§ **TASK OBJECTIVE**:
The response must consist of the lines below from the one with "EAP Json Report Files (98, 236)" through the one with "[Open/close menu] (22, 61)", exactly as they appear and with both ends kept.

[Saved data entries]

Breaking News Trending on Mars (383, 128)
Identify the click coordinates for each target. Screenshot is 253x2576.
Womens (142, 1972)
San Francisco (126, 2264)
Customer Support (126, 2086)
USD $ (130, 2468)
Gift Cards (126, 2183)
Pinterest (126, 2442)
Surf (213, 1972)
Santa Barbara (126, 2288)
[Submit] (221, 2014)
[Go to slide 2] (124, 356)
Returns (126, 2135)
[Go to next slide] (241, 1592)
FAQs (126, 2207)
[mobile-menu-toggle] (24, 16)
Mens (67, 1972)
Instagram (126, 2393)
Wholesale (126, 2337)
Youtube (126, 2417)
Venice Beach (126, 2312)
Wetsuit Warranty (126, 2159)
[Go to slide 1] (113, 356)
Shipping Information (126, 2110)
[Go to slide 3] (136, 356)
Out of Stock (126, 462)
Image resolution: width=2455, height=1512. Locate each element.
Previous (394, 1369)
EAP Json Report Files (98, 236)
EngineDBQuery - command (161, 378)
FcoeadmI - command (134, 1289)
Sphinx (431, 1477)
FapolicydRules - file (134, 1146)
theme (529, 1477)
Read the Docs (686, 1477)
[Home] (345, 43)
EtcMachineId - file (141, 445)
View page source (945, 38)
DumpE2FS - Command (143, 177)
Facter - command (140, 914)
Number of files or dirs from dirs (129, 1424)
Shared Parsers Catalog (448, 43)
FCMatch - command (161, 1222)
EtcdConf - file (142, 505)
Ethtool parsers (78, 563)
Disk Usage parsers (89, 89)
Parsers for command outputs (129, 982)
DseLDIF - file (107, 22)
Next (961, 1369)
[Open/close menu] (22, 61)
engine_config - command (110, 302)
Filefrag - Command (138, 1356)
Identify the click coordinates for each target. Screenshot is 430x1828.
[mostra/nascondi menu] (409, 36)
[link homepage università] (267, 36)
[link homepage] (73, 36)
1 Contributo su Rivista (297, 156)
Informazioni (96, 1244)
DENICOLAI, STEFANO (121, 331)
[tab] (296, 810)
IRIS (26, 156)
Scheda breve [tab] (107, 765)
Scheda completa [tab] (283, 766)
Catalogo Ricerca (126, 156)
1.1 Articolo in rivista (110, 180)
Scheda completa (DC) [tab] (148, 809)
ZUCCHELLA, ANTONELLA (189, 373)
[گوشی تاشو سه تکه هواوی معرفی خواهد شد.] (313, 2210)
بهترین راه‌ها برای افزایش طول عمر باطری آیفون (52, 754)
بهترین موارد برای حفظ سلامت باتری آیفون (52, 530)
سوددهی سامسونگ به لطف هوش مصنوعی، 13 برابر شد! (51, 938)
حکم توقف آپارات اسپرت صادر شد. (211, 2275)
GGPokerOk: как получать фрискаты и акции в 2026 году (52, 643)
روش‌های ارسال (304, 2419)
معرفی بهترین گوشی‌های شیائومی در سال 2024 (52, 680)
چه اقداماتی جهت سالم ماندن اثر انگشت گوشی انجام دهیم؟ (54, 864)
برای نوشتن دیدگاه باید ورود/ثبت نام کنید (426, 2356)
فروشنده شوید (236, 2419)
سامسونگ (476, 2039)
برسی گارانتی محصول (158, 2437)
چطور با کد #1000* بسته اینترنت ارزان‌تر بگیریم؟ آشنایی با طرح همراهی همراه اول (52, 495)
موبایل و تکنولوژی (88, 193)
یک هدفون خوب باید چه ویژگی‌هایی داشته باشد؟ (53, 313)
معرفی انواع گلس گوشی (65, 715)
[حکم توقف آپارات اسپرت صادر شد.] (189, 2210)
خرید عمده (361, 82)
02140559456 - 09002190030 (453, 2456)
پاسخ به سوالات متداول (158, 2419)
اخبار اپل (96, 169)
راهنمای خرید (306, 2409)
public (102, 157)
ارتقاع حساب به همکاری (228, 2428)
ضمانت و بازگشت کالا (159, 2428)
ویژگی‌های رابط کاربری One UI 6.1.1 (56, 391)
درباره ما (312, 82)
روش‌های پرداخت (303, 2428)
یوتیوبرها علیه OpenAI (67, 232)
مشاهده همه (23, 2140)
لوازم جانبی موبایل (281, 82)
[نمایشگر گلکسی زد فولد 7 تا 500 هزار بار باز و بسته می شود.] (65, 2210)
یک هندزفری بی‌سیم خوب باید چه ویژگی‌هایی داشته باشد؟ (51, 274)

§ **TASK ANSWER**:
EAP Json Report Files (98, 236)
EngineDBQuery - command (161, 378)
FcoeadmI - command (134, 1289)
Sphinx (431, 1477)
FapolicydRules - file (134, 1146)
theme (529, 1477)
Read the Docs (686, 1477)
[Home] (345, 43)
EtcMachineId - file (141, 445)
View page source (945, 38)
DumpE2FS - Command (143, 177)
Facter - command (140, 914)
Number of files or dirs from dirs (129, 1424)
Shared Parsers Catalog (448, 43)
FCMatch - command (161, 1222)
EtcdConf - file (142, 505)
Ethtool parsers (78, 563)
Disk Usage parsers (89, 89)
Parsers for command outputs (129, 982)
DseLDIF - file (107, 22)
Next (961, 1369)
[Open/close menu] (22, 61)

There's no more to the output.